Watch: Sarfaraz Khan risks 'Test career' to convince Rohit Sharma for DRS, moment goes viral
The batters weren’t done in by flight and drift so much as deliveries that broke quickly off the pitch. Sundar quickly found the right pace to bowl on the surface and reaped the rewards.
Earlier, it was Ashwin that had made the initial inroads for India. Tom Latham was trapped in front in the eighth over, and Sarfaraz Khan’s sharp reflexes gave India a second wicket just before lunch. When Will Young sparred at one drifting down the leg side, there was little interest from any fielders others than Sarfaraz, who was insistent there had been a deflection. The DRS then showed that the ball had brushed the glove on its way through to Rishabh Pant.

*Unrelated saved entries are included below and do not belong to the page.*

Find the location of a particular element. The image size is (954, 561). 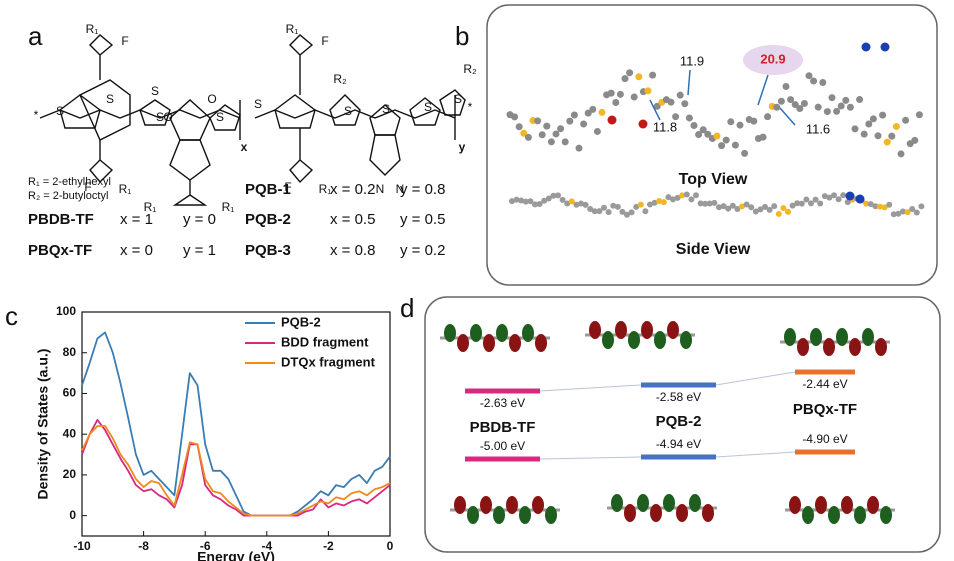

y-axis-title: Density of States (a.u.) is located at coordinates (43, 424).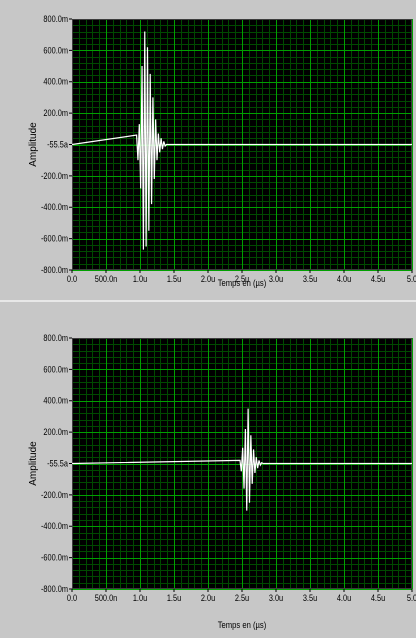 This screenshot has height=638, width=416. What do you see at coordinates (208, 301) in the screenshot?
I see `panel-divider` at bounding box center [208, 301].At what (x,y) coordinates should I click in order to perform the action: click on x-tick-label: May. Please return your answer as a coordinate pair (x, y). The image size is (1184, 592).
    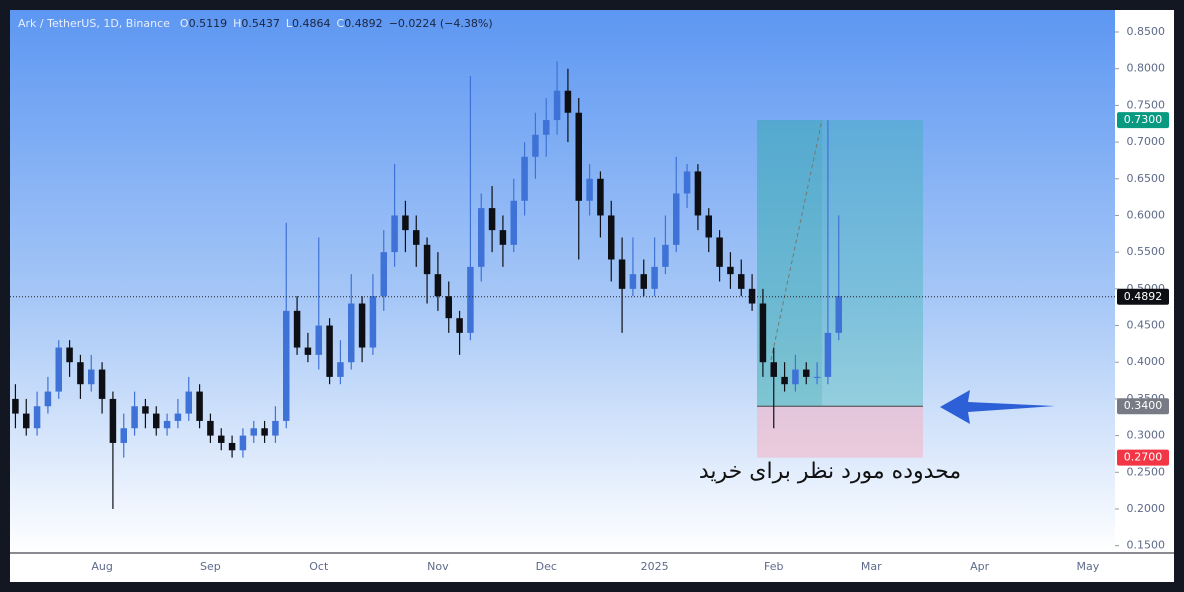
    Looking at the image, I should click on (1088, 566).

Devon Conway, who played some pleasing drives while also riding his luck a little, made 76 and added 62 with Ravindra before dangling his bat at a slightly wide delivery from Ashwin. Even at 138/3, New Zealand seemed to be in front, and that changed only with Sundar’s introduction.
Back in 2017, on a similar sort of pitch, Australia scored 260 in their first innings and went on to win by a whopping 333 runs. The unheralded Steve O’Keefe was the destroyer then with identical figures of 6-35 in each innings. It remains to be seen if New Zealand can find such a match-winner in a game that is now finely poised.